You can download the Advanced Formula Environment via the Insert tab > Get Add-ins:
Then search for ‘Advanced Formula Environment’:
Once installed it will be available on the Home tab of the ribbon:
Try to avoid hard keyed values in formulas like in the previous examples where the lookup value, “Socks”, was hard keyed. Instead, place the value in a cell. You can then reference this cell from multiple formulas and should you need to update it, simply edit that one cell and it will update all formulas:
Even better is to give that cell a name by typing it in the name box:
And use that in your formulas:
Alternatively, you could define the constant in a name:
And use the name in the formula:
You can then edit the defined name to change it, and it will update all formulas that reference that name.
If you’ve ever experienced Excel not letting you enter a formula because you’re missing a closing parenthesis, but you just can’t see where it should go, then you’ll find these formula navigating tips helpful for identifying where each component of the formula starts and ends.
When you’re in edit mode inside a formula, the function tooltip will display however, often this can be in the way. Hover your mouse over the edge of the tooltip until the 4-headed arrow appears, then left-click and drag it out of the way.

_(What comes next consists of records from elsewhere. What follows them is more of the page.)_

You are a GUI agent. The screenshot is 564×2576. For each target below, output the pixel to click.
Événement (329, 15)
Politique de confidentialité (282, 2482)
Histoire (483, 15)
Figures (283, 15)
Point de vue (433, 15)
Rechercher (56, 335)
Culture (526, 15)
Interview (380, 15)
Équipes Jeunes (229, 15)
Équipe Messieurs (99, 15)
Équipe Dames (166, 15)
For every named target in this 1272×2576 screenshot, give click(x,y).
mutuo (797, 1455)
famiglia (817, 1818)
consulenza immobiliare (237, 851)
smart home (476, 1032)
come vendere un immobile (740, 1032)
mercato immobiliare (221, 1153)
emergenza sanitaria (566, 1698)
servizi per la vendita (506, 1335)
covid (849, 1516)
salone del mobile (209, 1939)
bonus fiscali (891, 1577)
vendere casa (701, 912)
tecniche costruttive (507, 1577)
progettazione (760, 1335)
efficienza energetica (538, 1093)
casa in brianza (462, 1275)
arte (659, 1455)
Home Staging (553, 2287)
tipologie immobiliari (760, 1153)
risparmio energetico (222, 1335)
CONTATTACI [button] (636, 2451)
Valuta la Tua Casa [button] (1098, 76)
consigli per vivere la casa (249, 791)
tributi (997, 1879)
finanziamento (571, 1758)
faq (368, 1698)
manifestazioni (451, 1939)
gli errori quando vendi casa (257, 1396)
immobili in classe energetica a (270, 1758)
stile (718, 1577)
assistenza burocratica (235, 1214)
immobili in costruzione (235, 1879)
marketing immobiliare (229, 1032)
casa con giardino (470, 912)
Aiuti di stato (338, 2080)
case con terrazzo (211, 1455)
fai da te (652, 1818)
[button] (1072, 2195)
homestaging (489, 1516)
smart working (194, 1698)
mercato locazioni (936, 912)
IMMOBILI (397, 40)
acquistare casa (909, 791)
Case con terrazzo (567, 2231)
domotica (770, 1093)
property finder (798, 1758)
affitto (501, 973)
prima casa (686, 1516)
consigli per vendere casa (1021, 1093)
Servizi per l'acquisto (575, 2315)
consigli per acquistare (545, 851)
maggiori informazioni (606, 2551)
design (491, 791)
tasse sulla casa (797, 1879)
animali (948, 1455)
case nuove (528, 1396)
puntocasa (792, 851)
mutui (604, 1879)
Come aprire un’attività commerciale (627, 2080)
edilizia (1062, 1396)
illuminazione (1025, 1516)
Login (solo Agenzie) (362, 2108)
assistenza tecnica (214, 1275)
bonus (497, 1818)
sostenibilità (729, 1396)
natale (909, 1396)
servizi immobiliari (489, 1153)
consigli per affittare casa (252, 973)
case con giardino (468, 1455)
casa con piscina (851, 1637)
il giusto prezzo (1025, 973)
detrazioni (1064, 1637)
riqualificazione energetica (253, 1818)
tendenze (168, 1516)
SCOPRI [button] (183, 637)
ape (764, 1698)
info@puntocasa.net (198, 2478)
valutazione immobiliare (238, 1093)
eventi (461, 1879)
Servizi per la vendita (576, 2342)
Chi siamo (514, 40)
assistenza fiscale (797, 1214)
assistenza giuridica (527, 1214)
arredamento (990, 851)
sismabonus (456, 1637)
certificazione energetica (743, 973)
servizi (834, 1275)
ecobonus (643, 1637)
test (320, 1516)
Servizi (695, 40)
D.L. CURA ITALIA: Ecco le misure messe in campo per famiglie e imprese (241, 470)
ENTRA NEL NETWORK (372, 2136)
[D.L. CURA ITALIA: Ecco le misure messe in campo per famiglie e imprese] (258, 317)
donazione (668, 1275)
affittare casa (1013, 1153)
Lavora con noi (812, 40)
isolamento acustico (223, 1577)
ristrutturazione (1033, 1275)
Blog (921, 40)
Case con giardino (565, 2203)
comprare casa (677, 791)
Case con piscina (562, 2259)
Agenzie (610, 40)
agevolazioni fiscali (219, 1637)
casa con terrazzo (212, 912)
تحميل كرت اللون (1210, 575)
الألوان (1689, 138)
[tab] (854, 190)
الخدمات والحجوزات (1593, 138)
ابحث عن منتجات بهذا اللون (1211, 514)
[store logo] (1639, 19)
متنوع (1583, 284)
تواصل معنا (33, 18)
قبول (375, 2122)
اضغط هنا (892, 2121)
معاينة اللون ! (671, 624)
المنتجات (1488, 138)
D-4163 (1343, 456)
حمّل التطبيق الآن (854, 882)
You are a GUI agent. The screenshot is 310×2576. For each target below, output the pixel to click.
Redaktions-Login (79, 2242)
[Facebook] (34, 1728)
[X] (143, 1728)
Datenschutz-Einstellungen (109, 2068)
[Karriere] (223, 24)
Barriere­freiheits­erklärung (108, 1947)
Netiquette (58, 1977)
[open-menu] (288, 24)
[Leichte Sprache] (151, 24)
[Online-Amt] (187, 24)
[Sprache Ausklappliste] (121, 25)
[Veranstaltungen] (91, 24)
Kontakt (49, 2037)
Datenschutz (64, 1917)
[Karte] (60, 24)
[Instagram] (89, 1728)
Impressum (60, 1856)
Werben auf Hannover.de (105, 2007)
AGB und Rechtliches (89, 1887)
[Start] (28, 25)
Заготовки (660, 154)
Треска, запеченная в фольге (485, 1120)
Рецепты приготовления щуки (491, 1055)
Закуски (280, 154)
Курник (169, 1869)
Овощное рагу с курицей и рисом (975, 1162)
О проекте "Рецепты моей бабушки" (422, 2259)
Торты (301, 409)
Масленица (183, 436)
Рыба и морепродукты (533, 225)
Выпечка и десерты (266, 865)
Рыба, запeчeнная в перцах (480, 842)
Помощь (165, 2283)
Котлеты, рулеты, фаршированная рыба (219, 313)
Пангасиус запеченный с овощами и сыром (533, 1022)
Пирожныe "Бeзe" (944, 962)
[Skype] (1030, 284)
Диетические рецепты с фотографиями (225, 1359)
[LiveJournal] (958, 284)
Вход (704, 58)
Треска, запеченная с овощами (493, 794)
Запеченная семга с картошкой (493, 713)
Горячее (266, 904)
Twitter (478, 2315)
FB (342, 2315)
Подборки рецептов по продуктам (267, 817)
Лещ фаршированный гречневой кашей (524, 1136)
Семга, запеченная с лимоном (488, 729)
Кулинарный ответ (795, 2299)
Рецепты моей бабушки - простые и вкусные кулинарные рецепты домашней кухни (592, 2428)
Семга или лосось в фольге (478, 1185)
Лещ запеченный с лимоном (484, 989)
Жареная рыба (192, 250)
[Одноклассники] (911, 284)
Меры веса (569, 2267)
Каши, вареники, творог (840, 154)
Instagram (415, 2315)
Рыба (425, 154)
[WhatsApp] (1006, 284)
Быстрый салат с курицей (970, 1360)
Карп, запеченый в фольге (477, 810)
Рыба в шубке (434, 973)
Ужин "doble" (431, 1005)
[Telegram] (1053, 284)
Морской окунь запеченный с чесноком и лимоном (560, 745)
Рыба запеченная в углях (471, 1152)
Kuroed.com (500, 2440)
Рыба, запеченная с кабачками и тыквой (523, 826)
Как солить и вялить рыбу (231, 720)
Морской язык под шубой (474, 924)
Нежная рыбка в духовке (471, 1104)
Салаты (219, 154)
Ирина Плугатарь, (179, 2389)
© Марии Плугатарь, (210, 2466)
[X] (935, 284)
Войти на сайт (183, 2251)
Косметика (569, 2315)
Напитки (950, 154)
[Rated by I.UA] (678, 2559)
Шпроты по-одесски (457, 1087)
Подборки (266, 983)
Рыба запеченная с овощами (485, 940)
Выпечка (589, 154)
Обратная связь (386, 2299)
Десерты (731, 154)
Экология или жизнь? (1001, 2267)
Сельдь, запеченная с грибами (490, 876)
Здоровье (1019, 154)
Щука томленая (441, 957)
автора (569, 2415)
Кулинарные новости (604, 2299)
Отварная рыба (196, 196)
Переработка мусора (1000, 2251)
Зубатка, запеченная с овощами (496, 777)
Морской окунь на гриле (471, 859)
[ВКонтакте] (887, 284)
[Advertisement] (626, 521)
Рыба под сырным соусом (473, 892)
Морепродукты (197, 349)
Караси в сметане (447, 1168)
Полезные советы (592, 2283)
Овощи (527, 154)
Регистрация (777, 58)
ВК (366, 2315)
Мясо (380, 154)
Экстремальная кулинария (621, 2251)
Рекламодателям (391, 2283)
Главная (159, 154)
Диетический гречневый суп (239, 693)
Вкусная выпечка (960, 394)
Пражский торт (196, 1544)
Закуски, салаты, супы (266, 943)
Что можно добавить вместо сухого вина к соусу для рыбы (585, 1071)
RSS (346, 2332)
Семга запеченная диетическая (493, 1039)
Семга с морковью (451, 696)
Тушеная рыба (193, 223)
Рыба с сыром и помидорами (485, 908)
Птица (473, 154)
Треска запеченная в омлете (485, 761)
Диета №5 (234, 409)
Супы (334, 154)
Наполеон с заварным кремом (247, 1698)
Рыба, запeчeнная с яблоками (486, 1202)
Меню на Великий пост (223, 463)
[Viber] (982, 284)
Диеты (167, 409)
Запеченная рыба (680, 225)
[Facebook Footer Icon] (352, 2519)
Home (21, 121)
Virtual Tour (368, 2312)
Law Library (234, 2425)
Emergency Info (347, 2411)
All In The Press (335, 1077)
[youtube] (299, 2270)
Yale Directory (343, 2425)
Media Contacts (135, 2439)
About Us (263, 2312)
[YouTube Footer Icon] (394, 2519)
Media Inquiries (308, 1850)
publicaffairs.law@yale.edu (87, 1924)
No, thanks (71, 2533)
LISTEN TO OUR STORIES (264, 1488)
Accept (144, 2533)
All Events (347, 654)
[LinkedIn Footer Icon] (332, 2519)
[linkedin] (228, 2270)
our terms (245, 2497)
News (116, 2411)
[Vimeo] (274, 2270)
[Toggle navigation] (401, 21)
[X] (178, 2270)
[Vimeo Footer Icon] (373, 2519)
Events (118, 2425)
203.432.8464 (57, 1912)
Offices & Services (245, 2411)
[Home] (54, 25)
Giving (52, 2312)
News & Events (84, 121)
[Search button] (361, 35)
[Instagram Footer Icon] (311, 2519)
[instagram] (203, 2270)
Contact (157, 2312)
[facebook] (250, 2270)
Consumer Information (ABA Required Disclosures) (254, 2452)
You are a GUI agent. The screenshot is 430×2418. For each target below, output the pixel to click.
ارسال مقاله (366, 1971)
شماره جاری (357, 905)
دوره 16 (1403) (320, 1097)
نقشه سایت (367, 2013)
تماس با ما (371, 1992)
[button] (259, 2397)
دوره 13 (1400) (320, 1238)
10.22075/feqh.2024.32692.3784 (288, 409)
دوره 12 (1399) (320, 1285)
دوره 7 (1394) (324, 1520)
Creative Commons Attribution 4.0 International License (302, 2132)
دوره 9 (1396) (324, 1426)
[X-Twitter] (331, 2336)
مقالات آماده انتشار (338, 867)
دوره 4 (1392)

Navigate to each argument using the function hyperlinks in the tooltip:
The bold argument in the tooltip indicates the current location of the cursor or selected component of the formula:
After the last argument you should have a closing bracket/parenthesis. We can see one here for the MATCH function’s match_type argument:
And another here for INDEX’s row_num argument:
If you can’t remember how a function works, click on the function icon to the left of the formula bar to open the function wizard:
The function wizard dialog box contains more information about the function and each argument:
Formula Evaluating with F9
You may have managed to get Excel to accept your formula, but perhaps it’s not returning the correct result. Here we have a couple of tools that will help identify where the problem is.
First, we can use the F9 key to evaluate parts of the formula then press F9:
It will display the result of the selected element. Continue selecting elements and evaluating with F9. Press CTRL+Z to undo the last element evaluated, or Escape to return the formula to its prior, unevaluated state.
Formula Evaluating with the Evaluate Formula Tool
Sometimes you have many nested functions and elements and it’s difficult to tell what order Excel is evaluating in. This is when the Evaluate Formula tool is handy. It takes you step by step through the formula in order of evaluation displaying the results one component at a time:
Pressing ‘Evaluate’ displays the cell range and moves the underline to the next element to be evaluated:
If the formula references the result of another formula, you can step in and step out of the referenced formulas. In the example below, cell C7 contains a formula:
Stepping in shows the formula and I can then start evaluating it:
The limitation of the Evaluate Formula dialog box is that you cannot make it any bigger and often it’s too small to display the entire formula results, which means lots of scrolling making it difficult to use.